Kevin has edited encyclopedias, taught middle and high school history, and has a master's degree in Islamic law.

Working with volume in geometry would be a lot harder without Cavalieri's Principle. In this lesson, we see how area and height help us compare the volumes of changing shapes, and we can test our new skills with a brief quiz at the end.

## What Is Cavalieri's Principle?

I want you to think of two random shapes. They can be stars, circles, rectangles, triangles, or any other two-dimensional shape. The only catch is that these two shapes have the same area. Now, stretch these shapes out into three-dimensional shapes with precisely the same height. Suddenly, you've got two prisms or cylinders. Believe it or not, these two shapes have exactly the same volume. This idea that two shapes have the same volume if their heights are equal and their cross-sectional areas are the same is called Cavalieri's Principle and has some pretty surprising implications for the study of math.

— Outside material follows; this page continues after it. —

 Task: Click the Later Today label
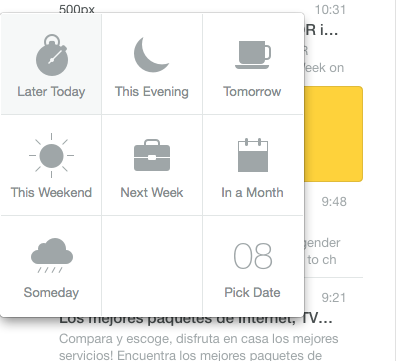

But wait, how can this be? Think about it like this. When you are calculating the volume of a prism or a cylinder, you are essentially multiplying the area of the base times the height. Sure, for a rectangular prism it may be length times width times height while for a cylinder it may be pi times the radius squared times height, but in any event, you always return to that basic idea of area times height. Cavalieri's Principle states exactly that. In this lesson, we're going to see how this works, as well as how it applies to other shapes like cones and pyramids.

## Applying the Principle

Let's take a look at this in action to see how this works. Let's say that you're making a stack of pancakes for everyone, but each stack has to have exactly the same volume. Unfortunately, you have particular guests, and each wants their pancakes to have different shapes. As long as the shapes have the same area, then you just have to make sure that the stacks have the same height to get equal volume. Luckily, because the same sized ladle was used to portion out each pancake, they all have the same area.

According to Cavalieri's Principle, a stack of three circular pancakes will have as much volume as a stack of three triangle pancakes. Why? Remember, the height of each pancake is constant - a pancake can only be so thick, after all. Additionally, because the area of each type of pancake is the same, you can stack them up in equal numbers. Therefore a stack of 3 triangle pancakes is the same volume as a stack of 3 circle pancakes.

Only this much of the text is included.